Take the line that contains "The width and" and each one after it through the last line below, and retype them exactly. Leave out the pictures.
====================
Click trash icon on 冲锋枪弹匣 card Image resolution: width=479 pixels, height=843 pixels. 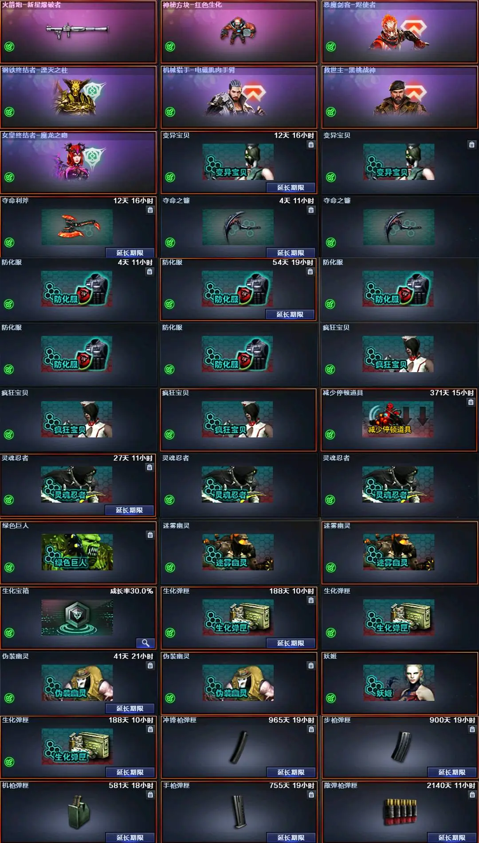311,729
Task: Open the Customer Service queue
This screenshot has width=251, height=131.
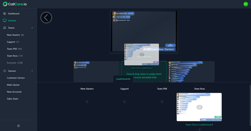Action: (x=16, y=78)

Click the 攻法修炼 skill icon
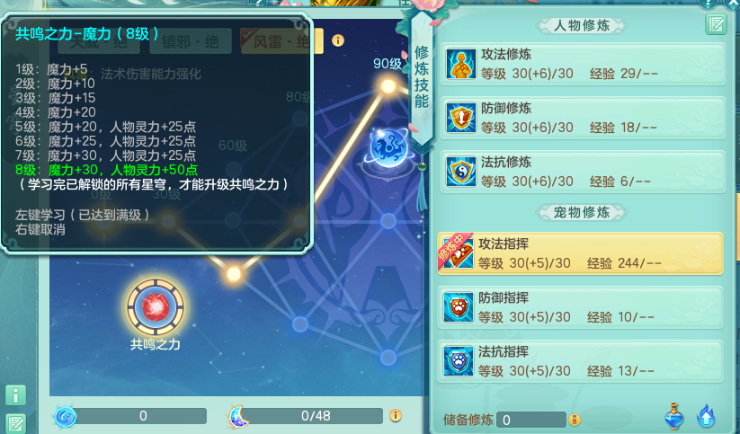click(460, 64)
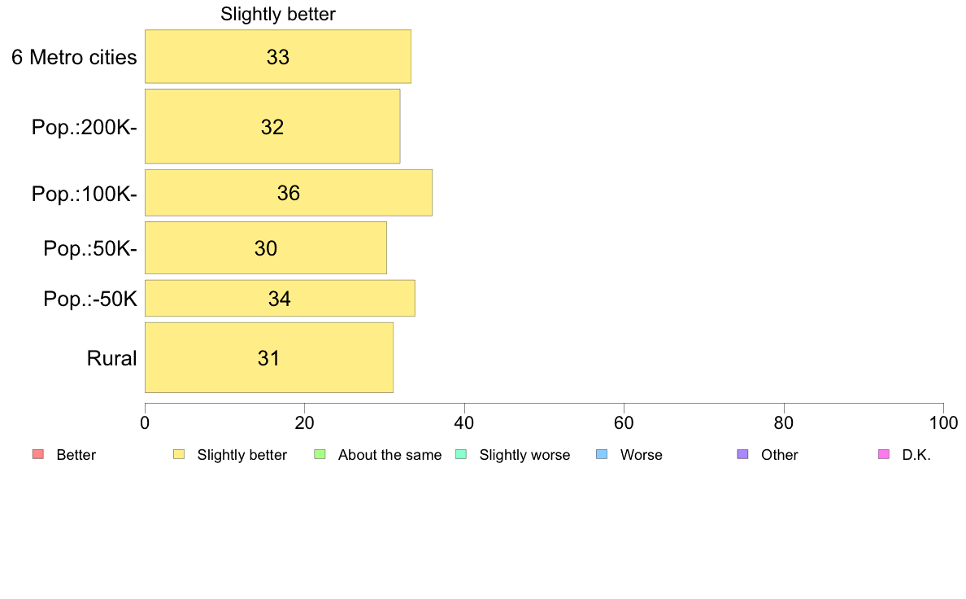Select the Pop.:200K- bar showing 32

point(272,126)
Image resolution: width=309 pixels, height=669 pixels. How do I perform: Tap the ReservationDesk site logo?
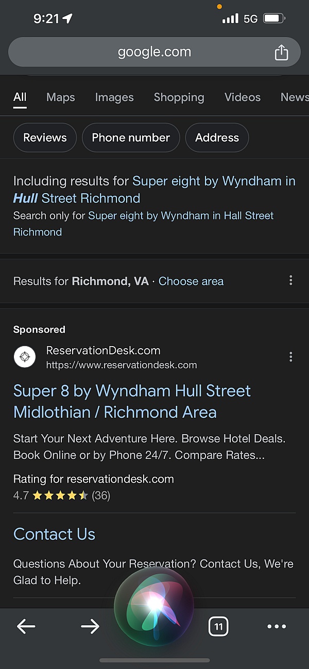coord(25,356)
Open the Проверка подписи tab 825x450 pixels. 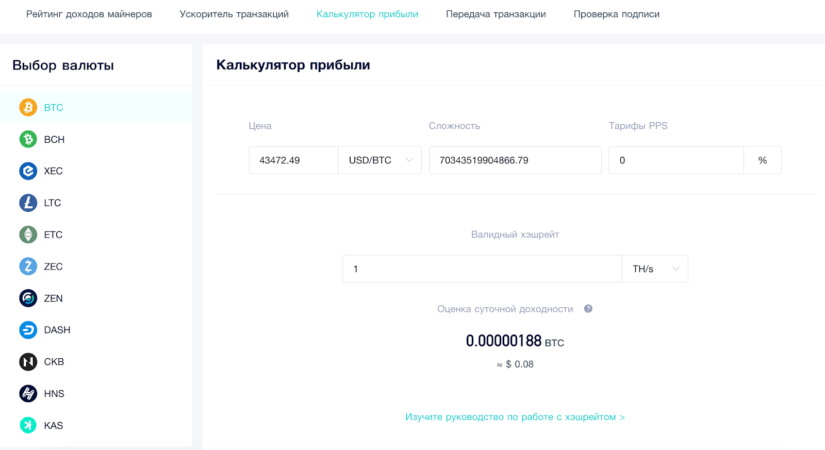[617, 14]
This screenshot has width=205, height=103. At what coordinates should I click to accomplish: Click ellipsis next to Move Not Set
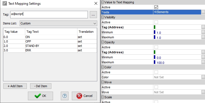(x=203, y=92)
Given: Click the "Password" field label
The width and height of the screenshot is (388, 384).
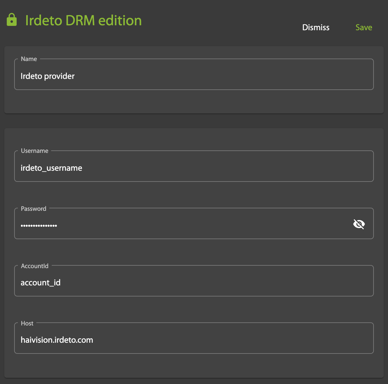Looking at the screenshot, I should point(34,209).
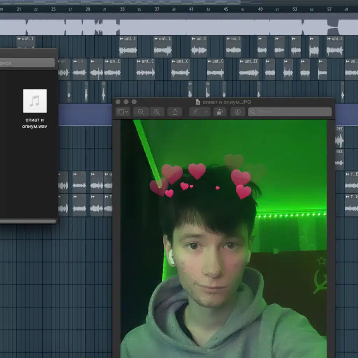Set the playhead at bar 57 marker
The image size is (358, 358).
point(329,9)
====================
=== RESPONSE BOX ===
The width and height of the screenshot is (388, 384).
Looking at the screenshot, I should point(34,209).
Set the playhead at bar 57 marker
The image size is (358, 358).
point(329,9)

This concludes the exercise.